Un droit du travail plus facilement adaptable aux spécificités des PME
Dans la droite ligne de la Loi El Khomri, le principe de faveur est à nouveau écorné. Les ordonnances récemment publiées réaffirment la primauté des accords d’entreprise et l’autonomie des accords de branche tout en facilitant la conclusion de ces accords. Il est désormais possible de conclure des accords collectifs dans les entreprises comptant moins de 11 salariés et dépourvues de présence syndicale. Dans les petites entreprises il devient donc envisageable de supprimer une prime prévue par la convention collective ou de revoir les modalités de l’indemnité conventionnelle de licenciement par exemple, et ceci par accord d’entreprise dès lors que cet accord est approuvé par deux tiers du personnel consulté par référendum.
Concrètement les ordonnances organisent le dispositif en 3 blocs. Le premier bloc fait état de 11 matières pour lesquelles l’accord d’entreprise ne pourra jamais primer sur l’accord de branche. Parmi ces matières on trouve les salaires minimaux, la durée du travail, les conditions de la période d’essai notamment. Le bloc n°2 vise lui 4 matières où la branche peut décider qu’elle prévaut sur l’accord d’entreprise. Ces matières sont la prévention des risques professionnels, l’insertion des travailleurs handicapés, l’effectif à partir duquel les délégués syndicaux peuvent être désignés et les primes pour travaux dangereux ou insalubres. Le bloc n°3 concerne tous les autres sujets qui peuvent faire l’objet d’un accord d’entreprise.
Enfin et en vue de gagner en flexibilité, les ordonnances offrent à la Branche la possibilité de moduler conformément aux besoins de la profession, les caractéristiques des CDD (motif, durée, renouvellement, etc.). La Branche pourra aussi autoriser le contrat de chantier surtout présent aujourd’hui dans le secteur de la construction.
Véronique Viot, Avocate au Barreau de Paris

Relèvement du plafond du régime mirco-entreprises
Autre mesure de cette rentrée placée sous le signe du changement social : la modification du plafond de chiffre d’affaires pour les auto-entrepreneurs.
Fin août 2017, le ministre de l’Économie, Bruno Le Maire avait annoncé un doublement de ces plafonds.

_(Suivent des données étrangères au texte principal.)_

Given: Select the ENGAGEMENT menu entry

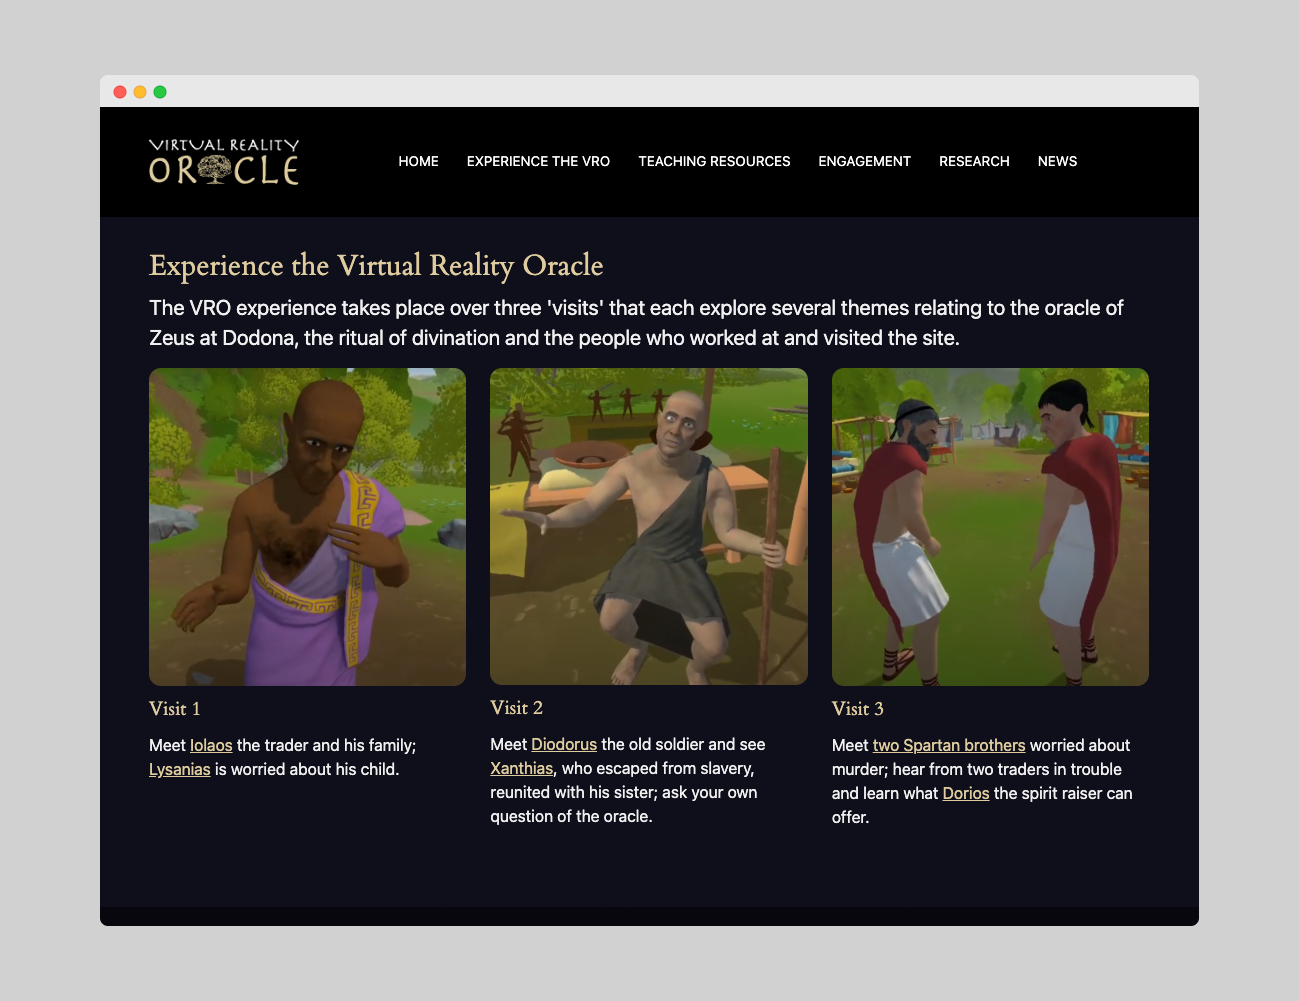Looking at the screenshot, I should [x=864, y=161].
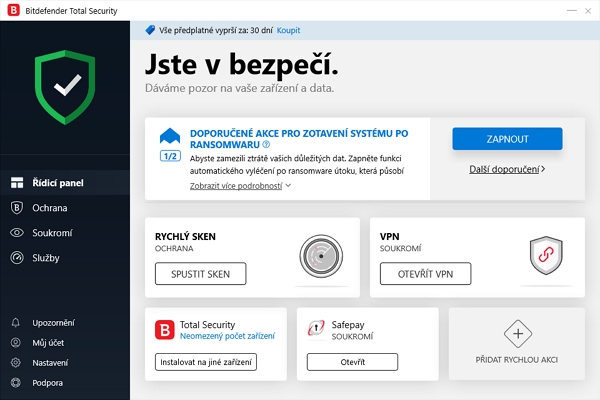Click the Upozornění bell icon
Viewport: 600px width, 400px height.
tap(16, 323)
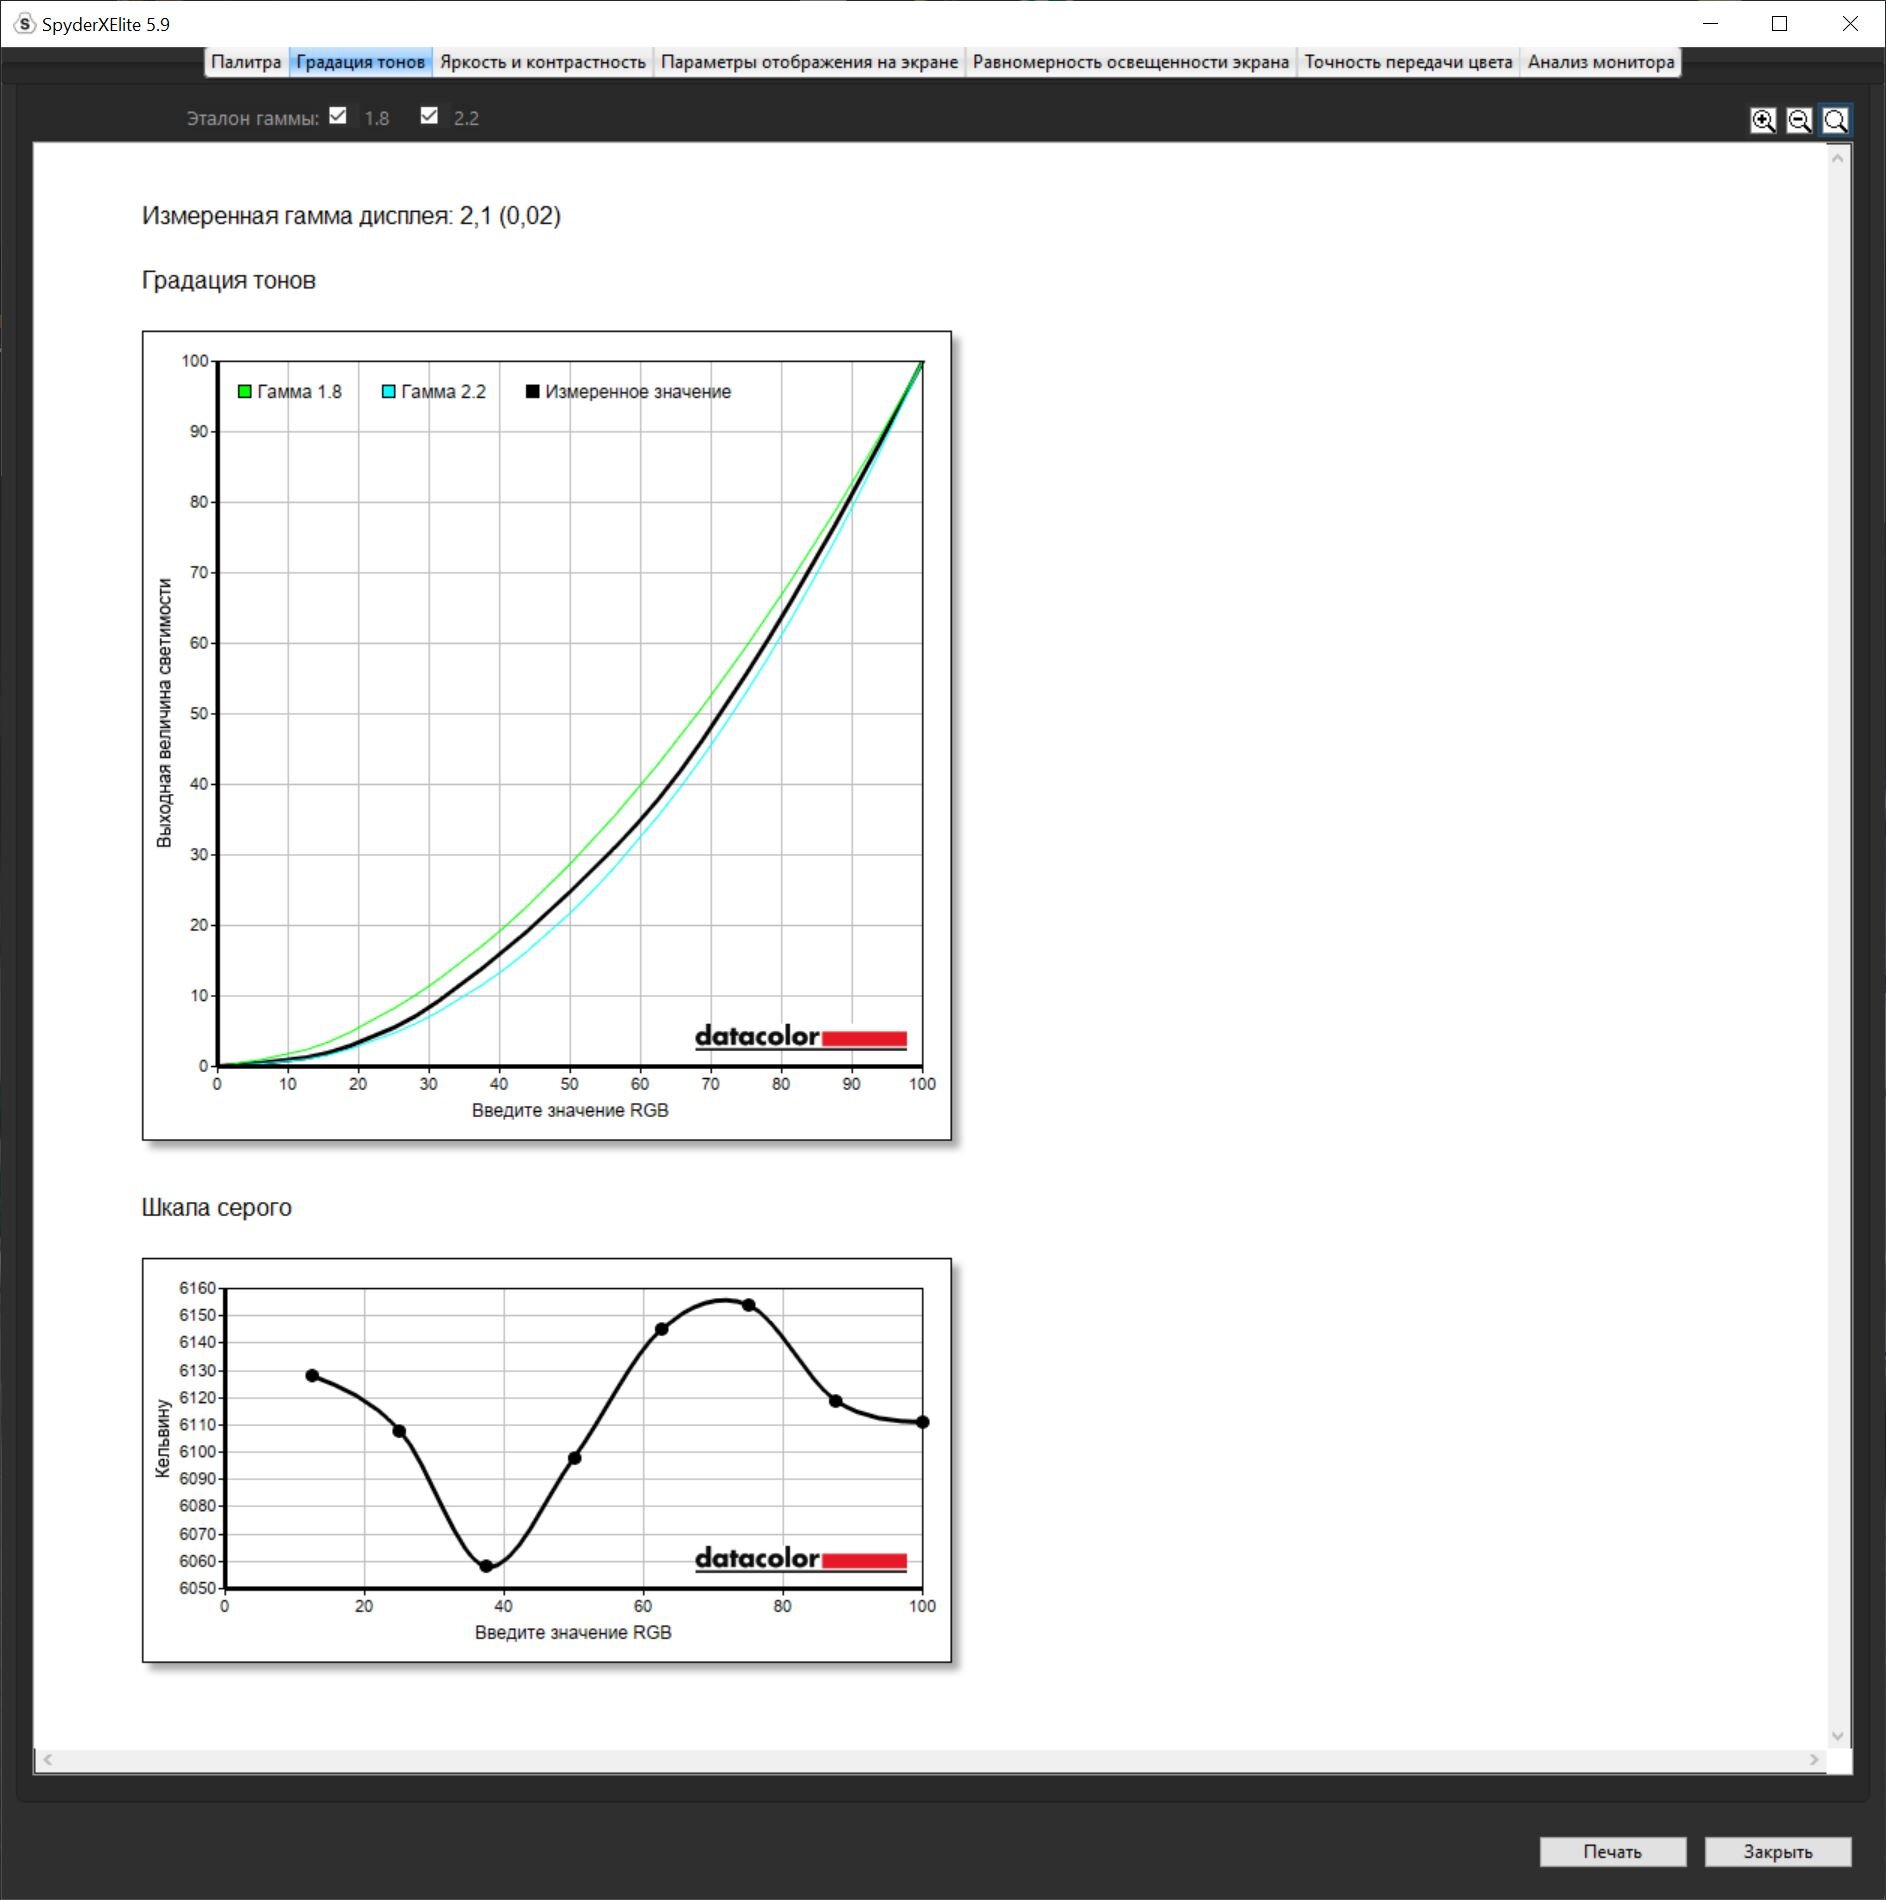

Les nouveaux plafonds qui entreront en vigueur en 2018 seront ainsi portés jusqu’à 170 000 euros pour les activités de vente (au lieu de 82 800 euros) et jusqu’à 70 000 euros pour les prestations de services (au lieu de 33 200 euros).
Il n’est en revanche pas question de modifier le seuil de chiffre d’affaires pour la franchise en base de TVA (actuellement fixé à 82 800 et 33 200 euros).